一般的な学校に通う子の中には、大人の様子をうかがったり、怖がっている面があるという話を聞くと、
自身の取り組みの手応えを感じるという。彼らは自由に、誰にも怖がらずに過ごしている。
子どもたちと作った物が喜ばれる瞬間
田中さんにとって最高の喜びを感じる瞬間は、子どもたちが自分たちで遊び場を「作った」時だという。

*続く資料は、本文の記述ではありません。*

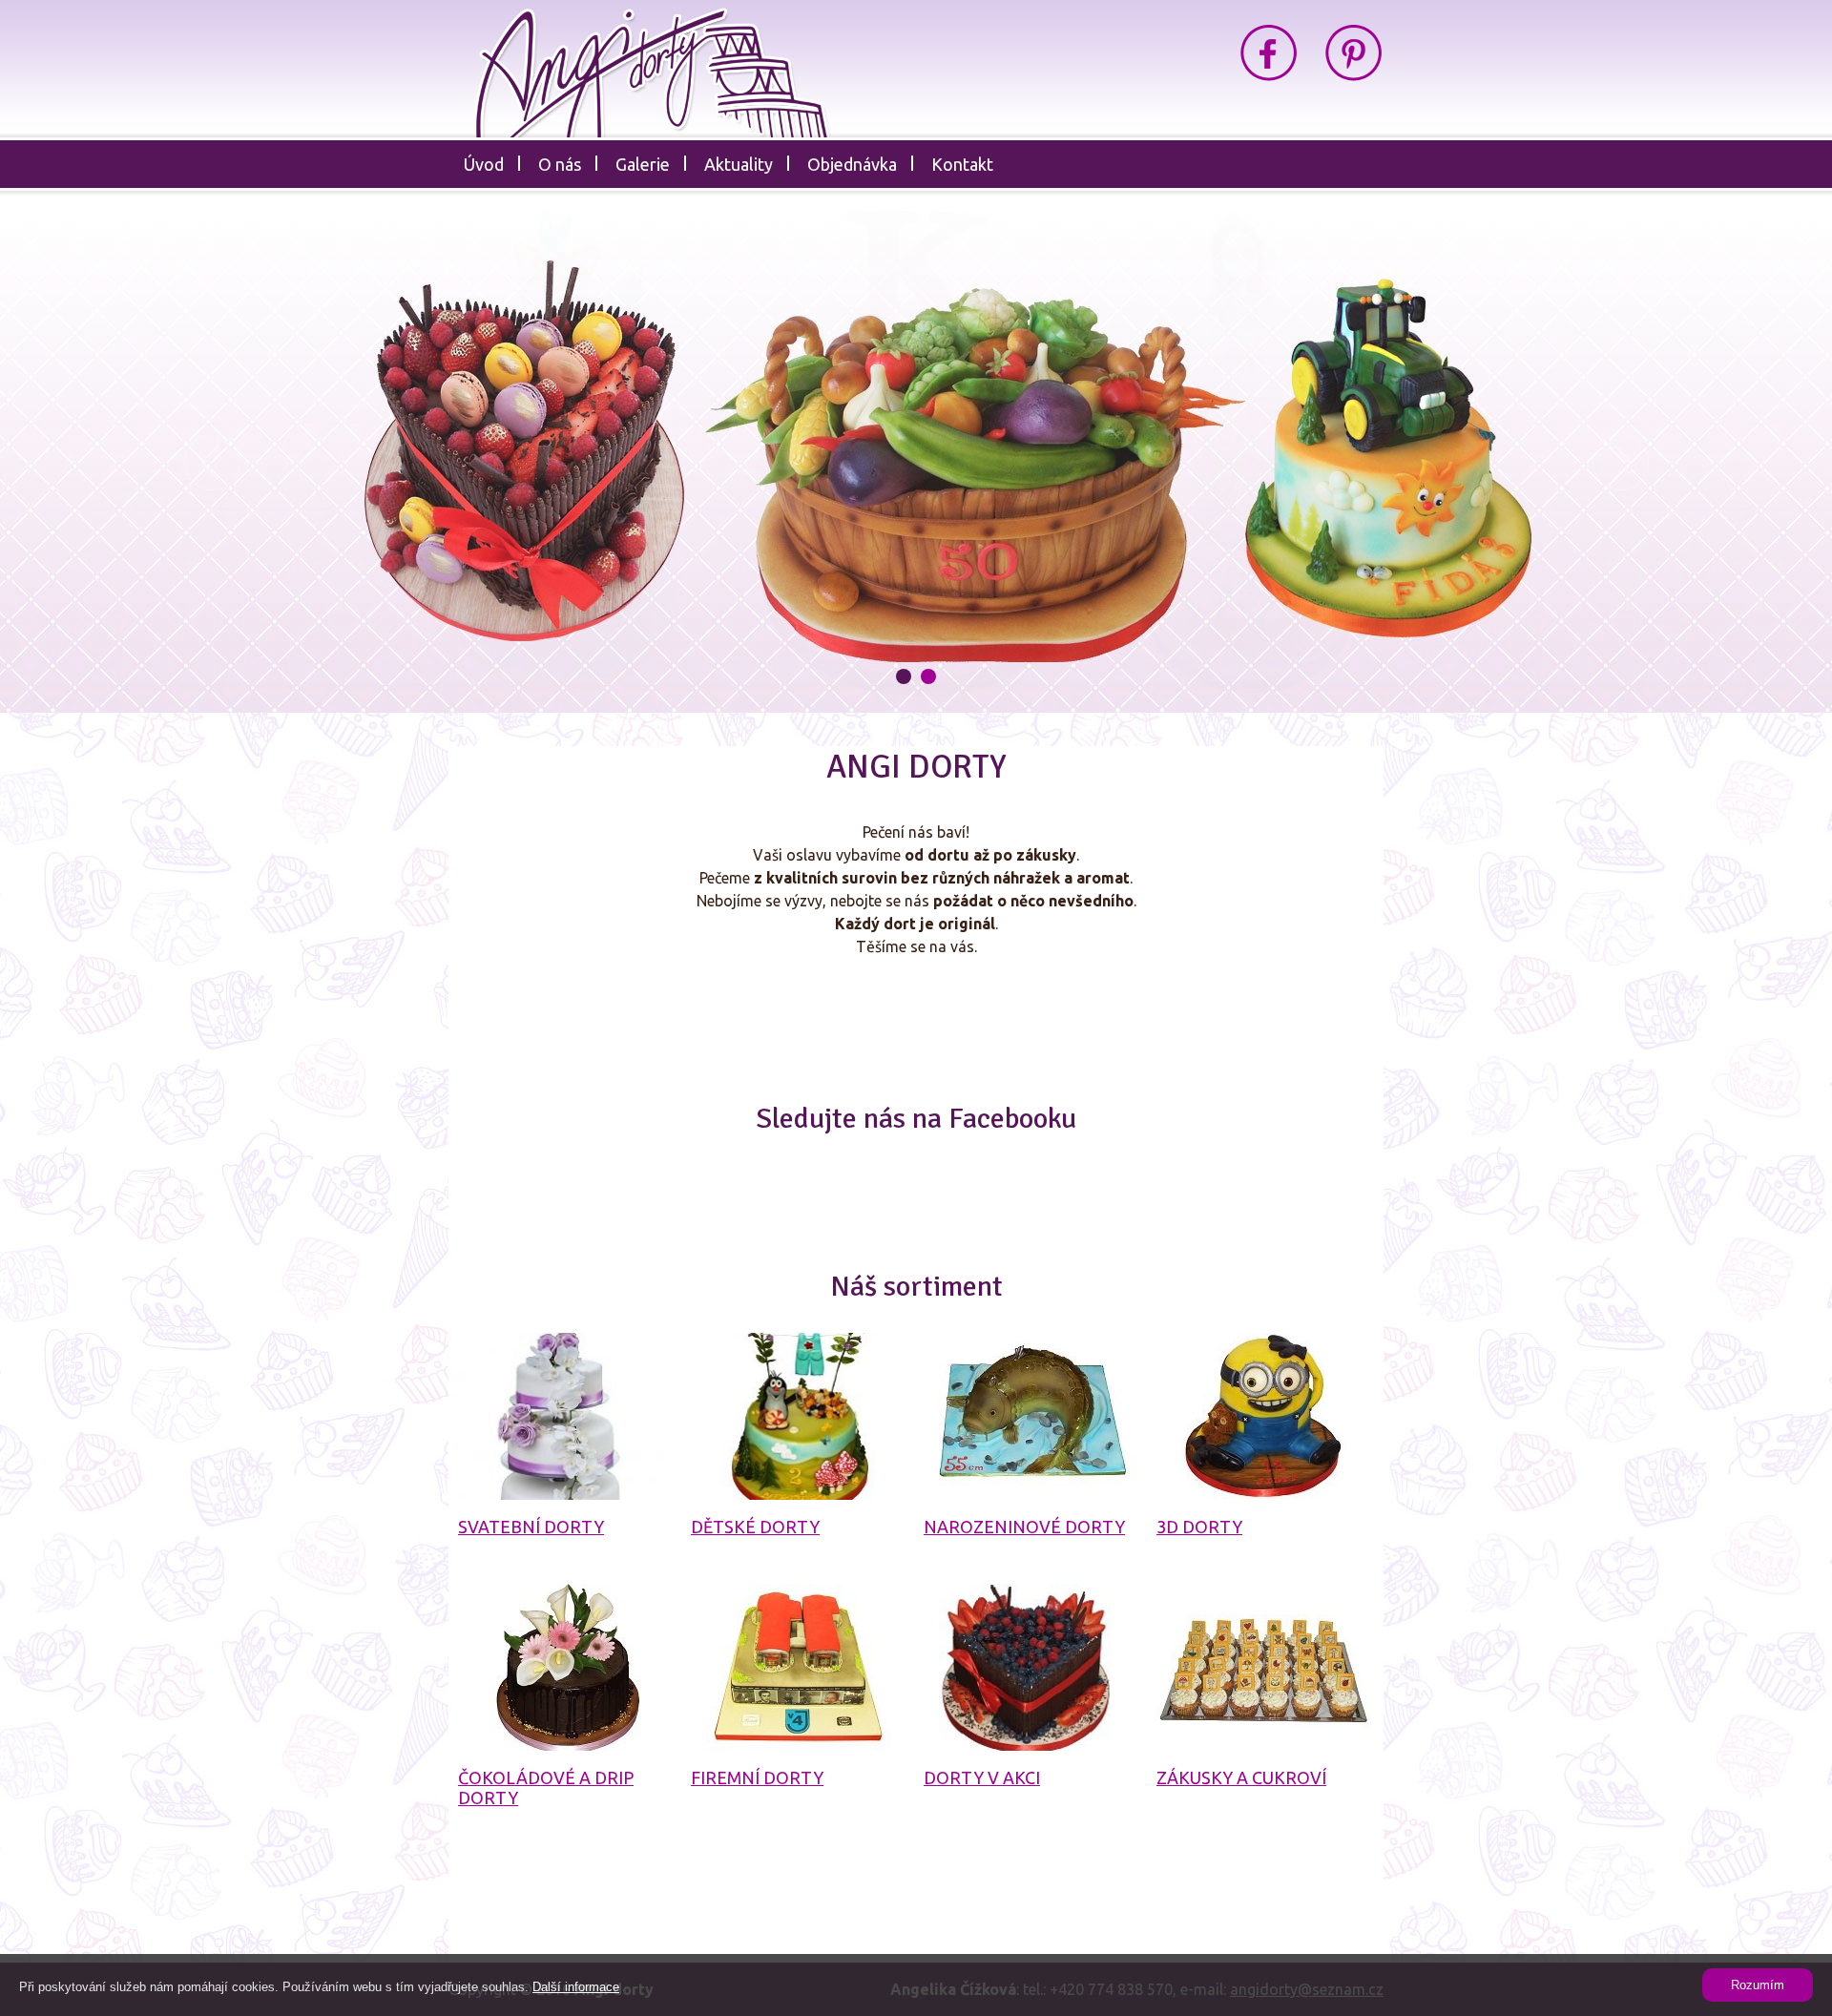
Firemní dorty (757, 1777)
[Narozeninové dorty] (1031, 1416)
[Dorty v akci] (1031, 1667)
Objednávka (852, 164)
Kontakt (962, 164)
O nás (559, 164)
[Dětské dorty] (798, 1416)
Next (1621, 463)
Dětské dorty (755, 1526)
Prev (211, 463)
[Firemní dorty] (798, 1667)
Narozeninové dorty (1024, 1526)
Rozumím (1757, 1985)
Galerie (642, 164)
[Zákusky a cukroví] (1263, 1667)
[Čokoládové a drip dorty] (565, 1667)
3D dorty (1199, 1526)
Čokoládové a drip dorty (546, 1787)
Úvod (484, 164)
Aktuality (738, 164)
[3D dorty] (1263, 1416)
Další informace (575, 1987)
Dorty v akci (982, 1777)
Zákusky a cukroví (1241, 1777)
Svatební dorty (531, 1526)
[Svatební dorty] (565, 1416)
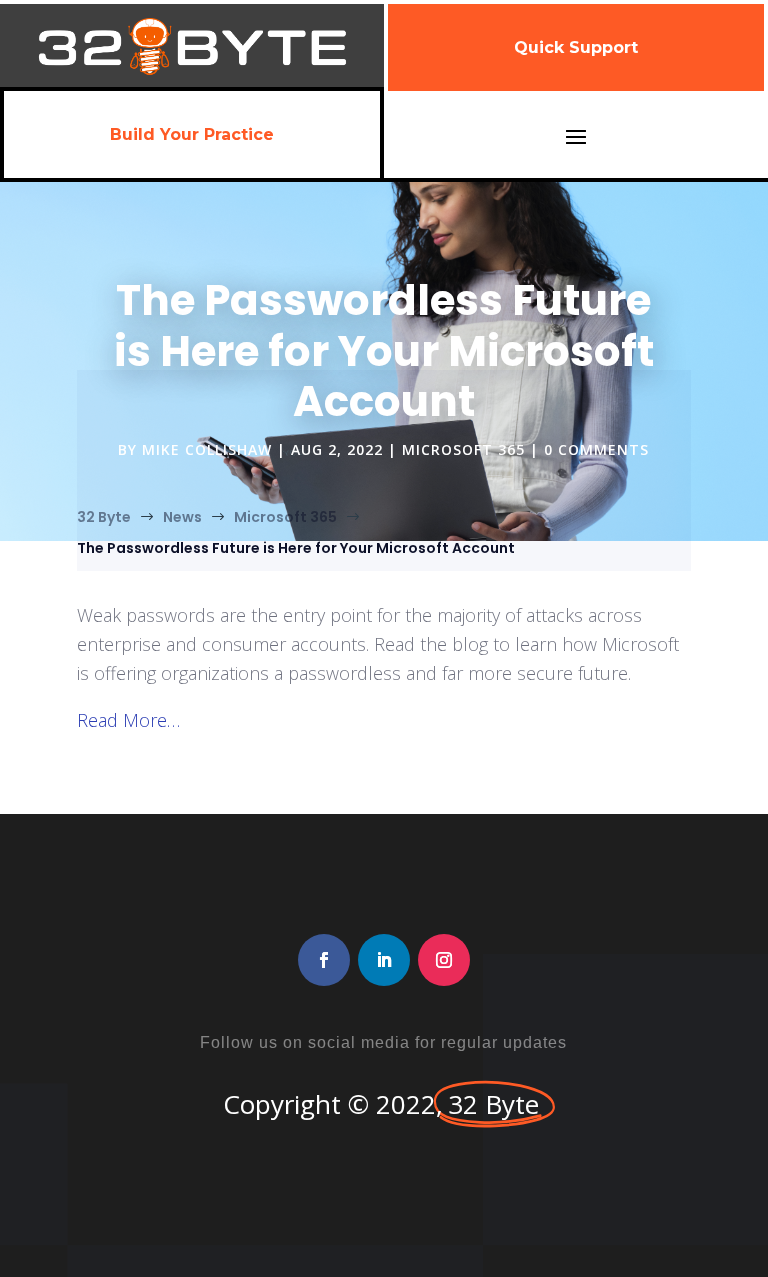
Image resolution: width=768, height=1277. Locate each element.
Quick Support (576, 47)
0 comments (596, 449)
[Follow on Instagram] (444, 960)
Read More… (128, 720)
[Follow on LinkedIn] (384, 960)
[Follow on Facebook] (324, 960)
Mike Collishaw (207, 449)
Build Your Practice (192, 134)
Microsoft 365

「プレーパーク(冒険遊び場)として場所を解放し、子どもたちと一緒に木製の滑り台やターザンロープなどの
設備や遊び場を作ります。そして、外部からのお客さんである小さい子どもたちが、
楽しそうに遊んでいるのを見る瞬間。その時、遊び場を作ったうちの子どもたちが「してやったり!」と
喜んでいる姿を見るのが、最高に楽しい。」
外部の大人たちからも、「うちの子がこんなに喜んで泥んこになって遊ぶ姿を初めて見た」と言われると、
作った子どもたちと一緒に「よっしゃ」という達成感を感じているという。
エコツーリズムでも同じ。
都会の中で疲れてガチガチになっている人が、解放されにここに来て、「価値観が変わった」と言ってくれる瞬間。
水しぶきの一滴を見るだけでも心が清らかになったと感じてくれたり、小さな事に気づく瞬間。
世界中から来たボランティアの旅人が、自然保全活動を通して、自身と同じような感覚や発見をしてくれる時も、
どれもが田中さんにとって、大きなやりがいを感じる瞬間だという。

世の中の「おかしい」を語り合える場所に
これまでの活動で多くの実りを得た田中さんが今見つめているのは、次世代への継承。
場所作りも含め、「人と自然のつながりを環境と共に取り戻す」という自身の考え方を継いでくれる人を育てることが、今後の大きな展望だと話す。
「家族連れの方であれば、親子で冒険遊び場に来て、思いっきり遊んで欲しい。
そして、もし今の暮らしや、世の中の状況に対して「何かおかしいよね」と感じているならば、ぜひここに来て、話ができたり気づきができたら。私自身がすべての答えを持っているわけでは無いですが、みんなが語り合うことによって、自分なりの答えや気づきができるかな。」
コンポスト作りからゴミについて考えるワークショップなど、
自然の中で心地よく過ごす暮らし方を学ぶプログラムもたくさんある。
年齢や背景を問わず、それぞれの人がそれぞれの形でここでつながり、楽しむことができる。
森の中の秘密基地のようなこの場所を訪れ、ここで新しい一歩を踏み出してみませんか。